■ **EXERCISE INPUTS**
>> BEGIN

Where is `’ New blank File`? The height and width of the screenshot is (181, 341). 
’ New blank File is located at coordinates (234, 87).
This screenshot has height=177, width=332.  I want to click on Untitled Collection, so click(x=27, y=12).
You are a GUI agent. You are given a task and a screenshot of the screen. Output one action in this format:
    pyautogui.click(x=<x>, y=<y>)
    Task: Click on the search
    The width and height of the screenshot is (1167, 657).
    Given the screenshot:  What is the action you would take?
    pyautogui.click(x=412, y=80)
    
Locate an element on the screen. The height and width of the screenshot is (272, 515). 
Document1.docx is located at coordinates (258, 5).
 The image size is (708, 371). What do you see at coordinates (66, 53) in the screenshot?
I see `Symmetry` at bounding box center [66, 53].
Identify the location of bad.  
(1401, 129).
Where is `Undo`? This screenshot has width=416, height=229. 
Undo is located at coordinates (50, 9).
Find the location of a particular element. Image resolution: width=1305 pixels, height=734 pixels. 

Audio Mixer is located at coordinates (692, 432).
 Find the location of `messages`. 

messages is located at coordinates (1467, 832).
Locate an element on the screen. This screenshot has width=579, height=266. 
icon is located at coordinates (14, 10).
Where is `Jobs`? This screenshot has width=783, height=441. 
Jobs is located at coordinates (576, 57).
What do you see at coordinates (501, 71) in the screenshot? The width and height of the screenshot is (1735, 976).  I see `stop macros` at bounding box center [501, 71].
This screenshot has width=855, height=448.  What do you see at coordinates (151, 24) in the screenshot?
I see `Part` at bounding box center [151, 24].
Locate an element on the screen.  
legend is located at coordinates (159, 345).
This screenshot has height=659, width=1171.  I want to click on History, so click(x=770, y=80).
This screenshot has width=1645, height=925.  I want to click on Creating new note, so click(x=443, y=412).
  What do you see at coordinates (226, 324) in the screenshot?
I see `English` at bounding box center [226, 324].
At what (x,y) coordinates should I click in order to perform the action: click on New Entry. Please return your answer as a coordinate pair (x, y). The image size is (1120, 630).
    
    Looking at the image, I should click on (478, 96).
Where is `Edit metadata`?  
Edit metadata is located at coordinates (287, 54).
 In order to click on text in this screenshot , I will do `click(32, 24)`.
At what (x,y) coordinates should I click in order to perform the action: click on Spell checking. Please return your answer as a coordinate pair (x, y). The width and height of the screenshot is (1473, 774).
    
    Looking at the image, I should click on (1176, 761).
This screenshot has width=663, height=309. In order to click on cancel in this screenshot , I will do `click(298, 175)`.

>> END

■ **STATED PROBLEM**
Copy the entire listing above line by line, keeping every character unchanged.

■ **RESULT**
Where is `’ New blank File`? The height and width of the screenshot is (181, 341). 
’ New blank File is located at coordinates (234, 87).
This screenshot has height=177, width=332.  I want to click on Untitled Collection, so click(x=27, y=12).
You are a GUI agent. You are given a task and a screenshot of the screen. Output one action in this format:
    pyautogui.click(x=<x>, y=<y>)
    Task: Click on the search
    The width and height of the screenshot is (1167, 657).
    Given the screenshot:  What is the action you would take?
    pyautogui.click(x=412, y=80)
    
Locate an element on the screen. The height and width of the screenshot is (272, 515). 
Document1.docx is located at coordinates (258, 5).
 The image size is (708, 371). What do you see at coordinates (66, 53) in the screenshot?
I see `Symmetry` at bounding box center [66, 53].
Identify the location of bad.  
(1401, 129).
Where is `Undo`? This screenshot has width=416, height=229. 
Undo is located at coordinates (50, 9).
Find the location of a particular element. Image resolution: width=1305 pixels, height=734 pixels. 

Audio Mixer is located at coordinates (692, 432).
 Find the location of `messages`. 

messages is located at coordinates (1467, 832).
Locate an element on the screen. This screenshot has width=579, height=266. 
icon is located at coordinates (14, 10).
Where is `Jobs`? This screenshot has width=783, height=441. 
Jobs is located at coordinates (576, 57).
What do you see at coordinates (501, 71) in the screenshot? The width and height of the screenshot is (1735, 976).  I see `stop macros` at bounding box center [501, 71].
This screenshot has width=855, height=448.  What do you see at coordinates (151, 24) in the screenshot?
I see `Part` at bounding box center [151, 24].
Locate an element on the screen.  
legend is located at coordinates (159, 345).
This screenshot has height=659, width=1171.  I want to click on History, so click(x=770, y=80).
This screenshot has width=1645, height=925.  I want to click on Creating new note, so click(x=443, y=412).
  What do you see at coordinates (226, 324) in the screenshot?
I see `English` at bounding box center [226, 324].
At what (x,y) coordinates should I click in order to perform the action: click on New Entry. Please return your answer as a coordinate pair (x, y). The image size is (1120, 630).
    
    Looking at the image, I should click on (478, 96).
Where is `Edit metadata`?  
Edit metadata is located at coordinates (287, 54).
 In order to click on text in this screenshot , I will do `click(32, 24)`.
At what (x,y) coordinates should I click in order to perform the action: click on Spell checking. Please return your answer as a coordinate pair (x, y). The width and height of the screenshot is (1473, 774).
    
    Looking at the image, I should click on (1176, 761).
This screenshot has width=663, height=309. In order to click on cancel in this screenshot , I will do `click(298, 175)`.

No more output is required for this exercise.